The Metropolitan Water District, which supplies water to millions of Southern California customers, has declared a water shortage emergency, requiring drastic water-use reductions, including limiting outdoor watering to one day a week. This is due to the decade-long megadrought, causing record-low water levels in reservoirs. “This drought is serious, and one of the most alarming challenges our region has ever faced,” according to the Metropolitan Water District’s website. The water district uses water from The Colorado River, now named the most endangered river in the United States by the nonprofit group American Rivers.
After September 1st, the water company might have to impose even more limits and, if the rules are not followed, they will be even stricter next year. The water providers who fail to impose the restrictions will be fined $2,000 per acre foot. And The Las Virgenes Municipal Water District, which serves Westlake Village, Calabasas, Agoura Hills, and Hidden Hills, is going after its customers who refuse to conserve. After a few warnings and fines, the water district says it will install a flow-restrictor device to control water use. This means that the water coming out of the faucet will be slower, and the water will barely bubble out of lawn sprinklers. The water district will have patrols out looking for violators. Officials say that if water consumption doesn’t decrease, or if the drought conditions worsen, they could take additional steps of banning of outdoor watering.

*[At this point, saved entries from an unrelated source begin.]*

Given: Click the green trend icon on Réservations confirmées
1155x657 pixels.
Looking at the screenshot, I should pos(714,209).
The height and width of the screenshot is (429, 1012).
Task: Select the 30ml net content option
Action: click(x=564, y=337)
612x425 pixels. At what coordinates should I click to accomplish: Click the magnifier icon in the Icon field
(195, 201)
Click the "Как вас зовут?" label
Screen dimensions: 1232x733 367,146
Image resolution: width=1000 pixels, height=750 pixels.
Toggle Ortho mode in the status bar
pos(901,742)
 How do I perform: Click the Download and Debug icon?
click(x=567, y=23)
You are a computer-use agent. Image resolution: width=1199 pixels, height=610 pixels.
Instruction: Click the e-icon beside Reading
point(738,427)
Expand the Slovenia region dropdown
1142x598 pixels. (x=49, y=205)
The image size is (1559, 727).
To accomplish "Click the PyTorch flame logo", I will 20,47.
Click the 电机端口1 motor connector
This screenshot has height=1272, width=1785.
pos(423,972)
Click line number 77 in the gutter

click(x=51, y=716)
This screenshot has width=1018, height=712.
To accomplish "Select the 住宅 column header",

The drought has also led to a new state law being passed in Las Vegas to remove any “nonfunctional” grass turf. This is the first law of its kind in the nation. Patches of grass that are being removed are the ones found along sidewaks, in roundabouts, in median strips, and at housing developments, malls, and commercial sites. The authorities estimate there are about 3,900 acres of grass to be removed, saving up to 9.5 billion gallons of water per year.